--- Task details ---
Check each line below for the word "Jaktstil" and give the number of lines that have it, nothing more.

Extracted data entries:
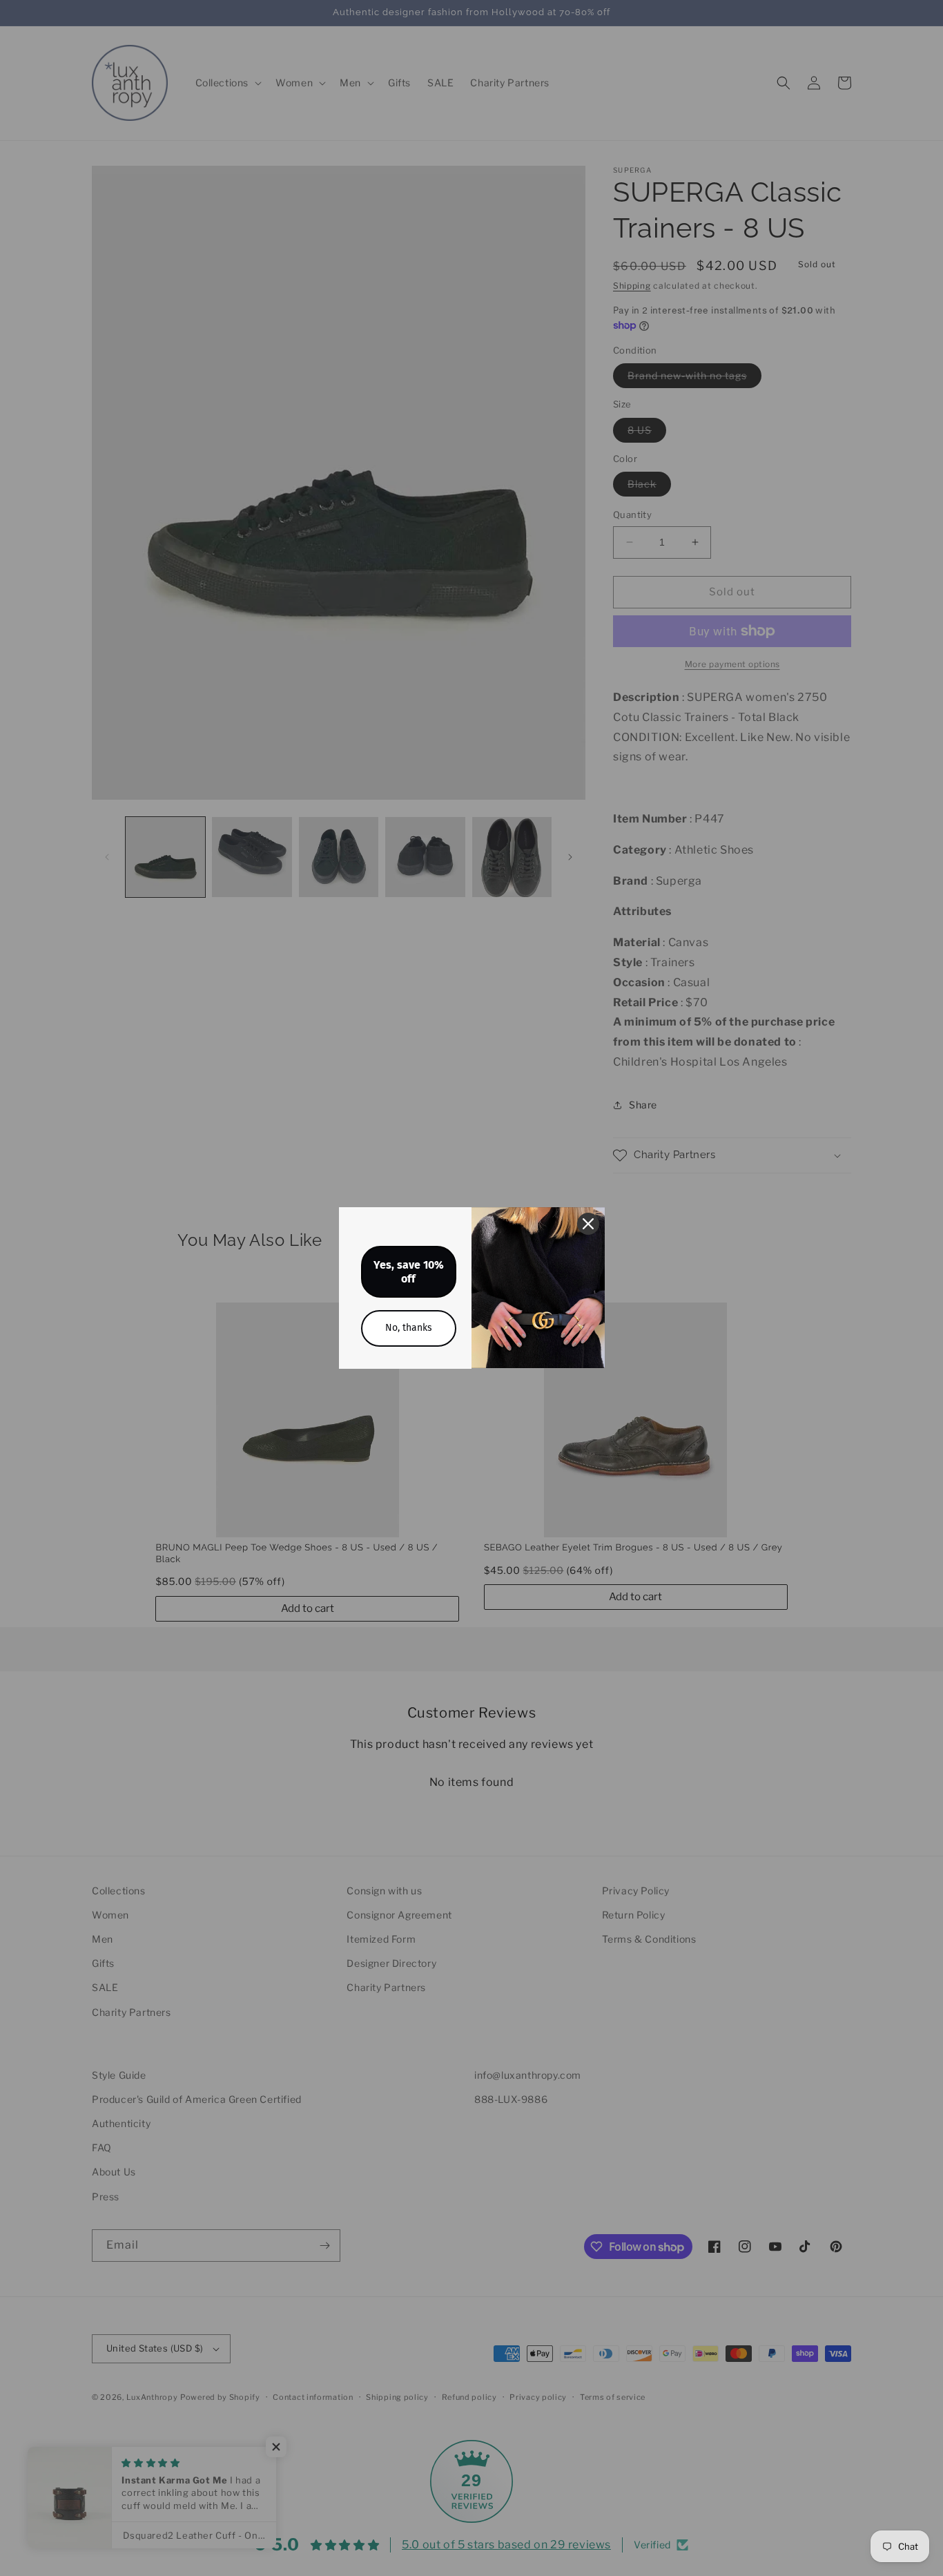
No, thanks (408, 1328)
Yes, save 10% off (408, 1271)
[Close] (588, 1223)
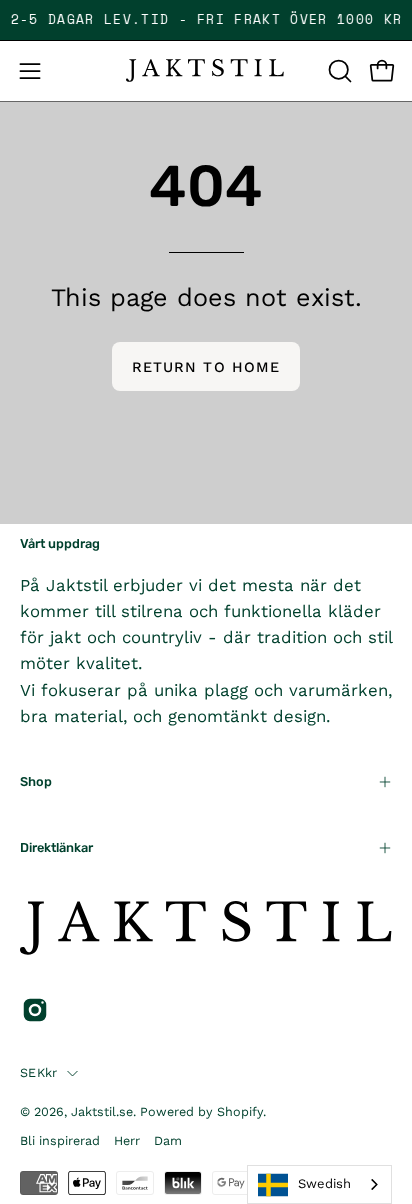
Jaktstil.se (102, 1111)
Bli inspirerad (60, 1140)
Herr (127, 1140)
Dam (168, 1140)
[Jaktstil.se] (206, 70)
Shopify (240, 1111)
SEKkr (38, 1072)
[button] (338, 71)
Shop (36, 781)
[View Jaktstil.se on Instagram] (35, 1010)
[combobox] (319, 1184)
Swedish (324, 1183)
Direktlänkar (56, 847)
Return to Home (206, 367)
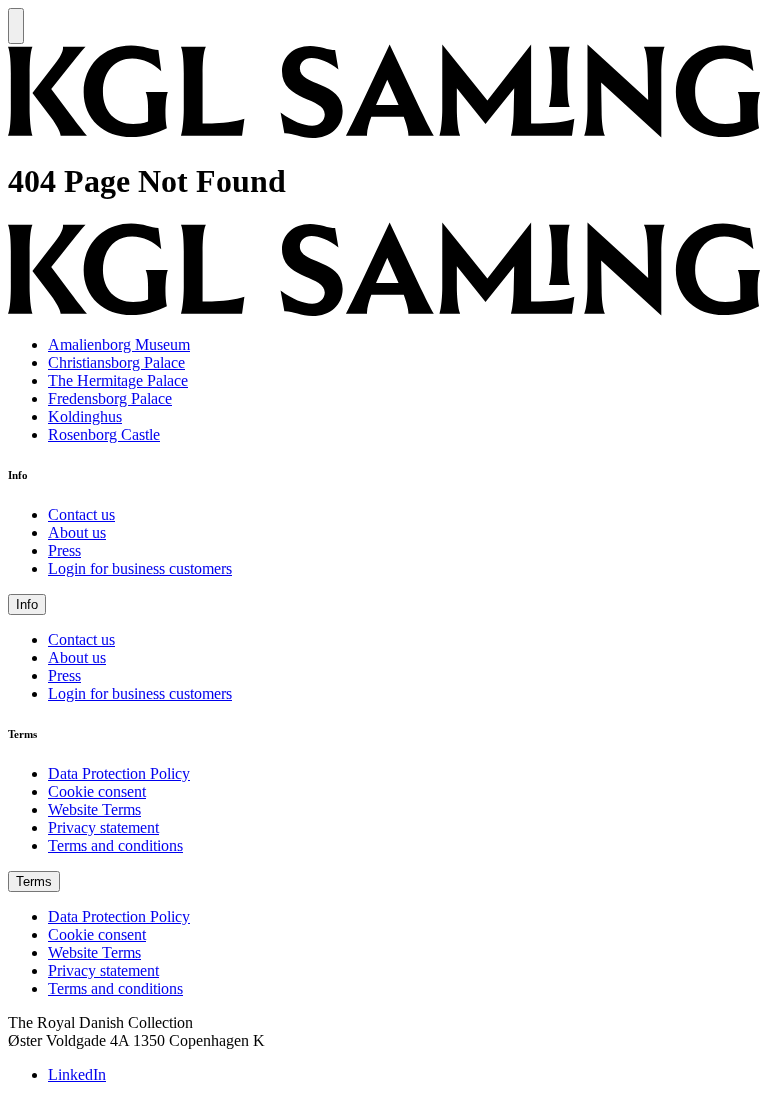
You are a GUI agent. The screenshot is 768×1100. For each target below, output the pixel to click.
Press (64, 550)
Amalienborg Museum (119, 344)
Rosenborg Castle (104, 434)
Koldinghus (85, 416)
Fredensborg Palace (110, 398)
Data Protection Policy (119, 773)
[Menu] (16, 26)
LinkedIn (77, 1074)
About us (77, 532)
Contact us (81, 514)
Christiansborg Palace (116, 362)
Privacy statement (103, 827)
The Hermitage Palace (118, 380)
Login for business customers (140, 568)
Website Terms (94, 809)
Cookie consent (97, 791)
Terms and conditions (115, 845)
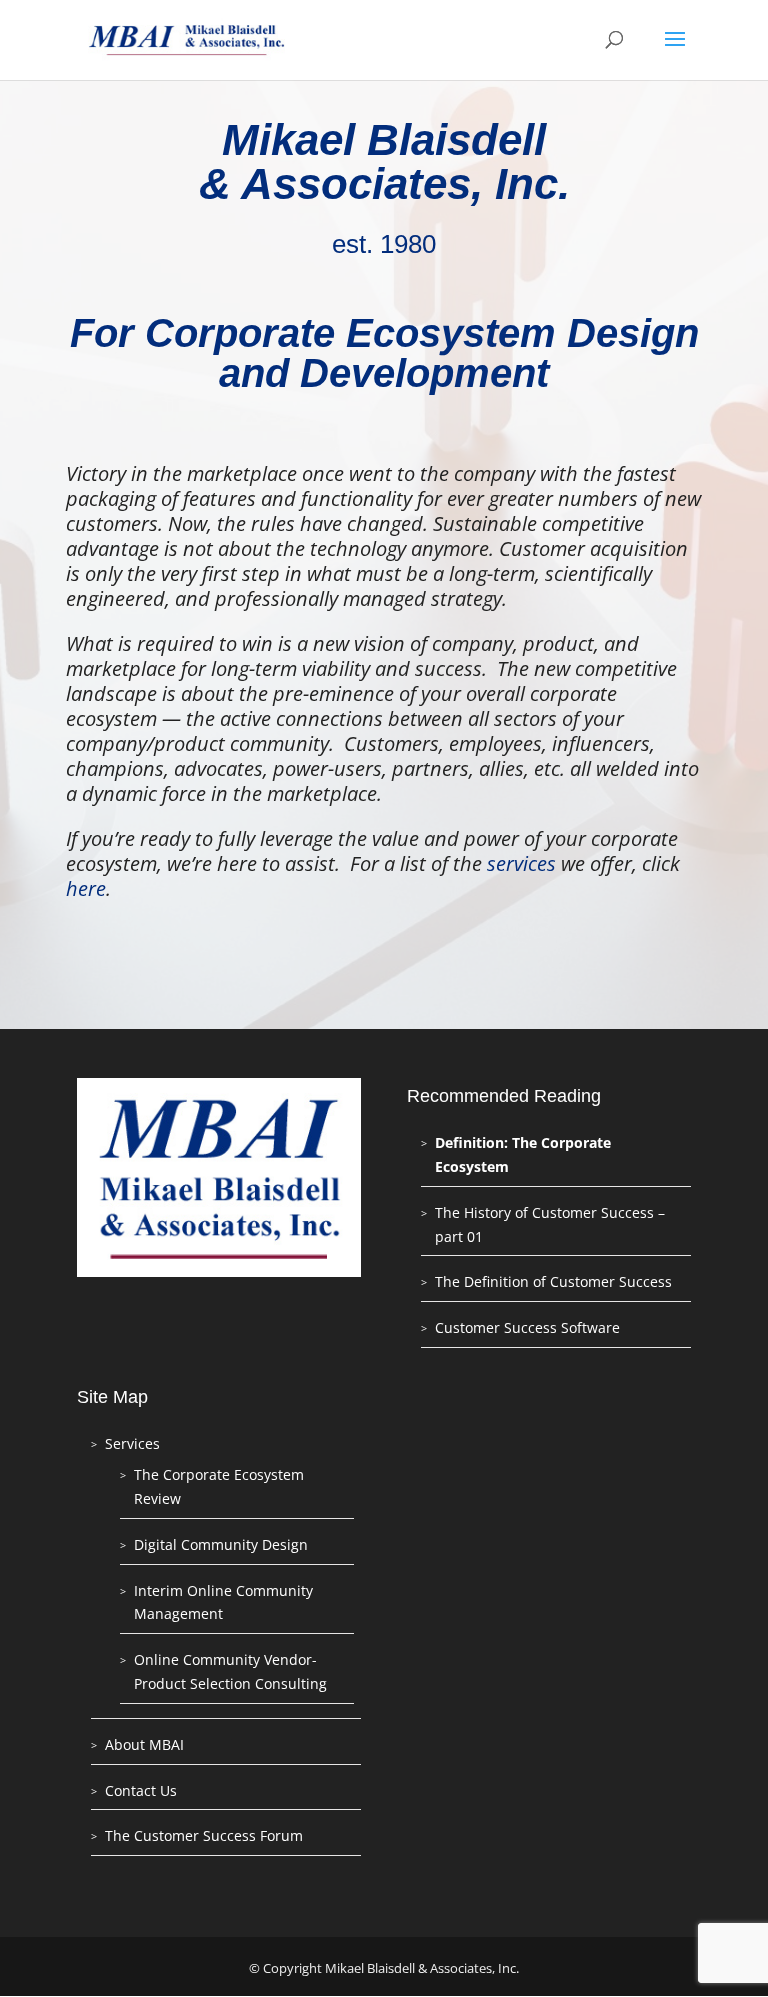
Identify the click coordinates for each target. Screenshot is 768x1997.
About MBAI (144, 1744)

--- Response ---
3